TO-DO LIST
• 1. Extract the text from the passage on corporal punishment between "The United States" and "years in prison.", inclusive.
• 2. In the passage on corporal punishment, what sentence did Sir Alexander Cockburn give Thomas Hopley?

SELECTION
▬▬▬
The medieval school boy princes of Europe employed “whipping boys” to take their punishment for them. When Edward VI of England was a student, his whipping boy was a certain Barnaby Fitzpatrick.

Roger Ascham was a schoolmaster who was tutor for two years to the future Elizabeth I. His book The Schoolmaster, published by his widow in 1570, laid out his liberal ideas, which included him being against corporal punishment.

Poland was the first nation to outlaw corporal punishment in schools in 1783.

Flogging in the British army was abolished in 1859.

The United States Army abolished flogging in 1861.

The Eastbourne manslaughter (R v Hopley) was an 1860 legal case in Eastbourne, England, about the death of a teenage pupil at the hands of his teacher, Thomas Hopley. Reginald Cancellor's parents gave Hopley permission to use corporal punishment to overcome what he perceived as the boy's stubbornness. After the boy died, the teacher insisted that the beating was justifiable and that he was not guilty of any crime. An inquest into Cancellor's death began when his brother requested an autopsy. As a result of the inquest Hopley was arrested and found guilty of manslaughter.  The judge Sir Alexander Cockburn, who was the Chief Justice of the Queen's Bench, sentenced him to four years in prison.
▬▬▬
COLLECTED MATERIAL

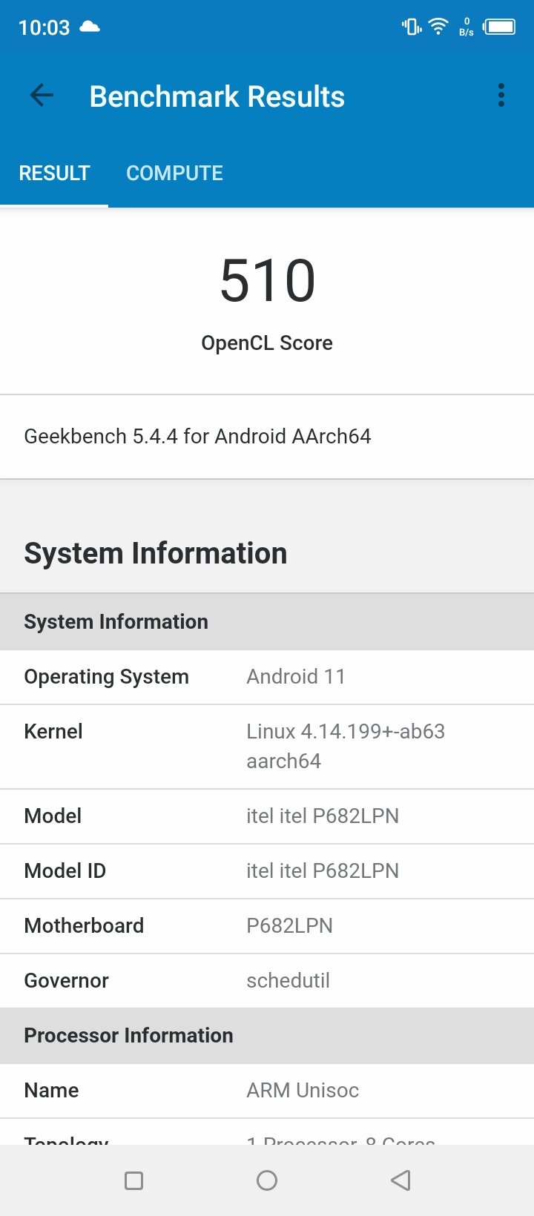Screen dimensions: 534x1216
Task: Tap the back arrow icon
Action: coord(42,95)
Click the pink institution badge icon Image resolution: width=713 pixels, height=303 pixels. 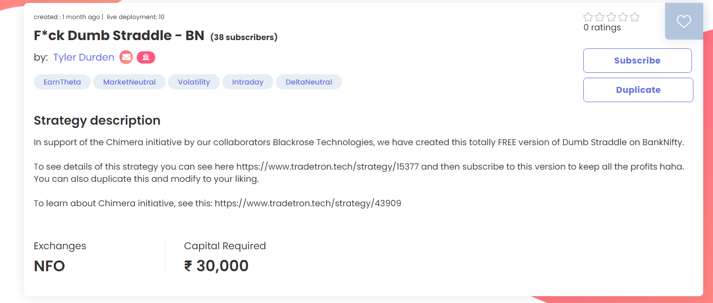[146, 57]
▬▬▬
SOLUTIONS TO THE EXERCISE
• 1.
The United States Army abolished flogging in 1861.

The Eastbourne manslaughter (R v Hopley) was an 1860 legal case in Eastbourne, England, about the death of a teenage pupil at the hands of his teacher, Thomas Hopley. Reginald Cancellor's parents gave Hopley permission to use corporal punishment to overcome what he perceived as the boy's stubbornness. After the boy died, the teacher insisted that the beating was justifiable and that he was not guilty of any crime. An inquest into Cancellor's death began when his brother requested an autopsy. As a result of the inquest Hopley was arrested and found guilty of manslaughter.  The judge Sir Alexander Cockburn, who was the Chief Justice of the Queen's Bench, sentenced him to four years in prison.

• 2. Four years in prison.